In astonished, although decades belated, memory of Mike Malloy, an example of dedication to us all.
Born in County Donegal, Ireland, Mike Malloy spent his life as a New York City vagrant and, randomly, a volunteer firefighter, though his prowess as either is overshadowed by his ability to avoid being murdered.
In January of 1933 Malloy was, as he was accustomed to being, a homeless drunk. Probably because of the apparent ease of the crime, five men (Tony Marino, Joe Murphy, Frank Pasqua, Hersey Green and Dan Kriesberg) took out three life insurance policies on Malloy, totalling almost $60,000 in today’s dollars, and quickly set about helping Malloy die.

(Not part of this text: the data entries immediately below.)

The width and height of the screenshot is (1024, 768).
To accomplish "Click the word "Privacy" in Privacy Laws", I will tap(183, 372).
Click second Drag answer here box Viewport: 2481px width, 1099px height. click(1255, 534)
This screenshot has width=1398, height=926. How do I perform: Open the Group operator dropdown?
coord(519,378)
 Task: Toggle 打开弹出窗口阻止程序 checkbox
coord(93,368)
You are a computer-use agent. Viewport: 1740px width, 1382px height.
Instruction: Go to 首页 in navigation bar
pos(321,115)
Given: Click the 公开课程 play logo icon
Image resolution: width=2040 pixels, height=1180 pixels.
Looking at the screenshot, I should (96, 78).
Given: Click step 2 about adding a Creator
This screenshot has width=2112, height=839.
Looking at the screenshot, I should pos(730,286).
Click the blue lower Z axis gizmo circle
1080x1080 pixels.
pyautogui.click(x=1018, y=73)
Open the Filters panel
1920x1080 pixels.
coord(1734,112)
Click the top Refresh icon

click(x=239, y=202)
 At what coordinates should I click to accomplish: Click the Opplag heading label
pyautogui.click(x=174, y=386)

The five gave Malloy unlimited credit at a speakeasy Marino owned, assuming the Irishman would quickly drink himself to death, and with good reason: Malloy drank for the majority of his waking day, every day, for over a solid month. When it became apparent liquor alone wasn’t working, Malloy was served antifreeze, and still he drank till he passed out every night, and was back every morning without fail. He was then served, in succession, turpentine, horse-hoof oil and, finally, rat poison. Still Malloy hung on, and came around every morning, rain or shine. He subsequently drank glasses of ethanol, metal shavings, and carpet tacks.
Frustrated with Malloy’s inability to be killed, the five dragged the resolute vagrant off his bar stool one night, threw him into the snow, unbuttoned his shirt, and poured five gallons of water on his chest. When Malloy came around the next morning, they ran him over with Green’s taxi. The taxi hit-and-run put Malloy in the hospital for three weeks, after which time he was back at the bar, comfortably ensconced, until the five took him to Murphy’s room, put a hose in his mouth, ran it to a gas jet, turned the jet on, and finally managed to kill him.
Arrests and a trial followed, and the five men were all executed by electric chair at Sing Sing, save Green, who spent his life in prison.